Nurani Arunika memberontak. Ingin rasanya dia berlari menahan suaminya agar tak pergi. Namun, dirinya tak bisa. Arunika hanya sanggup memandang punggung lebar yang tampak gagah dan kokoh itu bergerak menjauh kemudian menghilang di balik pintu.

Wanita muda berusia 25 tahun itu hanya bisa meratapi diri. Kata-kata yang sudah dia lontarkan, tak dapat ditarik kembali. Abhimanyu juga sudah menanggapinya dengan serius.

Bahkan beberapa hari setelahnya, Abhimanyu tak mau berbicara dengan Arunika sama sekali. Tiap malam dia selalu tidur dalam posisi memunggungi sang istri.

Puasa bicara itu berlangsung sampai seminggu lamanya. Hingga di minggu siang, Abhimanyu tiba-tiba menghampiri Arunika yang tengah asyik menata bunga-bunga di vas meja makan.

"Aku sudah mengurus berkas-berkas pernikahan bersama Delia. Gedung resepsi juga sudah kupesan. Untuk keperluan teknis, aku menyewa wedding organizer. Jadi, kamu dan Mama tidak perlu repot-repot. Bulan depan, kami akan mengadakan resepsi," ujar Abhimanyu dengan raut datar.
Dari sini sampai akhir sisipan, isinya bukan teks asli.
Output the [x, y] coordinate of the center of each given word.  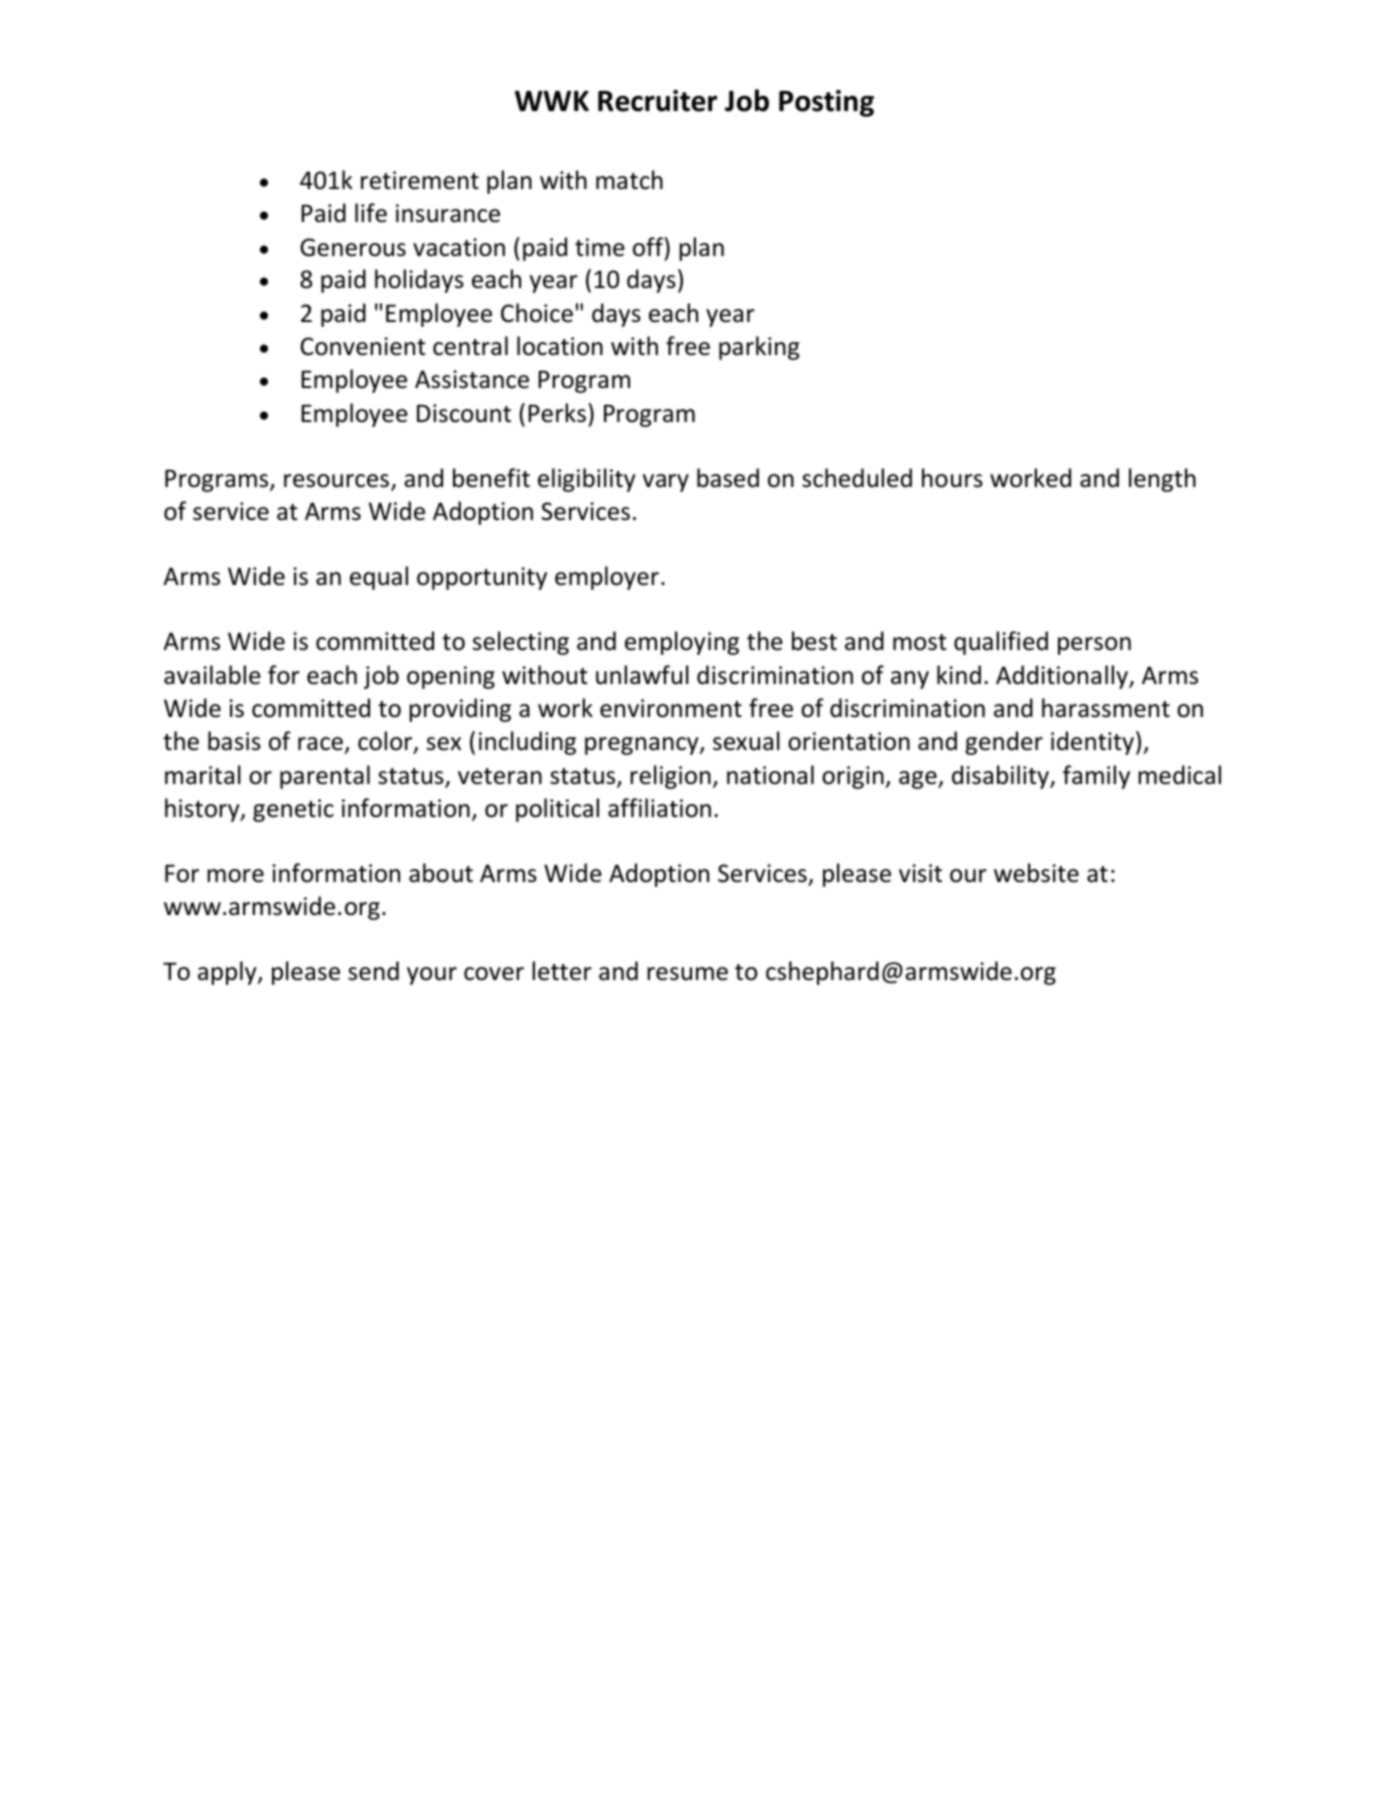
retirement [420, 180]
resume [687, 974]
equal [379, 578]
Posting [826, 103]
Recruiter [657, 101]
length [1162, 480]
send [373, 971]
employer [607, 578]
Vas yang dipegang oleh Arunika hampir saja terjatuh. Namun, wanita cantik itu segera menguasai diri dan pura-pura bersikap sewajar mungkin.
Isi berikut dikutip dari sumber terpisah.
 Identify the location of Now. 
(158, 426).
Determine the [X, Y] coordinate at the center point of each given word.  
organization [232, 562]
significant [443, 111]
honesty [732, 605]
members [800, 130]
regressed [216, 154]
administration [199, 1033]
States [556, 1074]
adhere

"Baguslah," ucap Arunika sambil tersenyum. Dia harus bersandiwara, memasang wajah ceria. "Bagaimana kondisi perusahaan?" tanyanya.
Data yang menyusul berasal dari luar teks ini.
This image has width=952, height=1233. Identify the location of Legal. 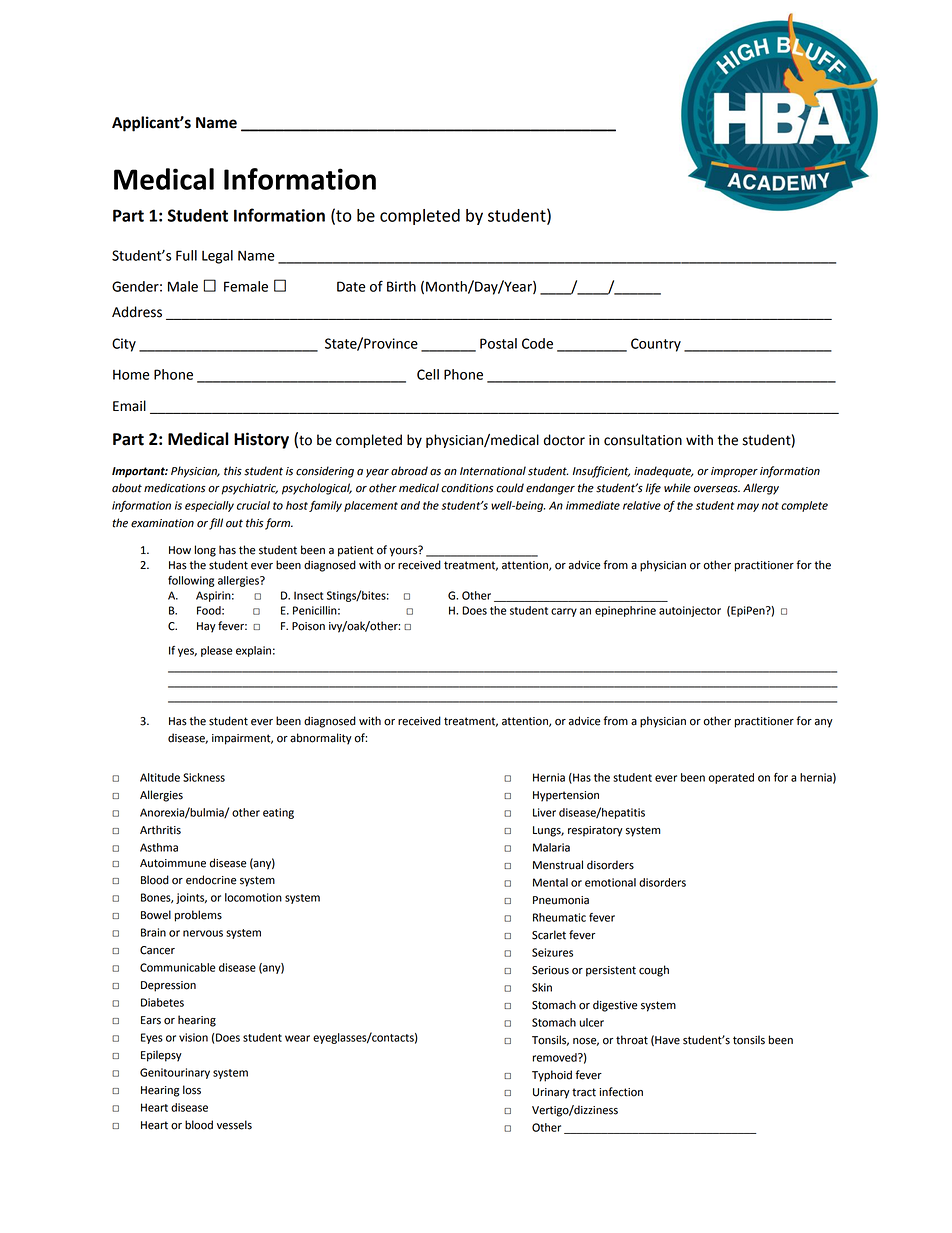
(217, 257).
"Semua sudah bisa dikendalikan. Delia benar-benar menepati janjinya. Dalam beberapa bulan ke depan, aku yakin semuanya bisa kembali normal," jawab Abhimanyu. "Kamu puas sekarang kan, Run? Tidak usah khawatir kalau kamu dan Mama akan jatuh miskin, karena aku sudah menjual diri pada Delia," lanjutnya.

"Mas! Jangan bicara seperti itu!" protes Arunika.

"Kenapa? Memang ini kan, kenyataannya? Kamu menyuruhku menikahi Delia dengan imbalan dana tak terbatas. Sekarang, semua kemauanmu sudah kuturuti. Kuharap kamu lega dan bahagia." Abhimanyu tersenyum getir. Rasa kecewa terpancar semakin jelas dari sorot mata elangnya.

"Terima kasih. Mas benar. Aku lega sekarang," balas Arunika seraya tersenyum lebar.

"Kamu tidak cemburu? Atau marah?" tanya Abhimanyu sambil terus memperhatikan paras cantik Arunika.

"Kenapa mesti cemburu? Asalkan Mas tidak menceraikanku, kurasa aku akan baik-baik saja," sahut Arunika enteng.

"Oh, begitu, ya." Abhimanyu terkekeh pelan. Nyerinya hati, tidak dia rasa lagi. Abhimanyu memilih untuk memendam rasa kecewa dan sakit hatinya pada Arunika.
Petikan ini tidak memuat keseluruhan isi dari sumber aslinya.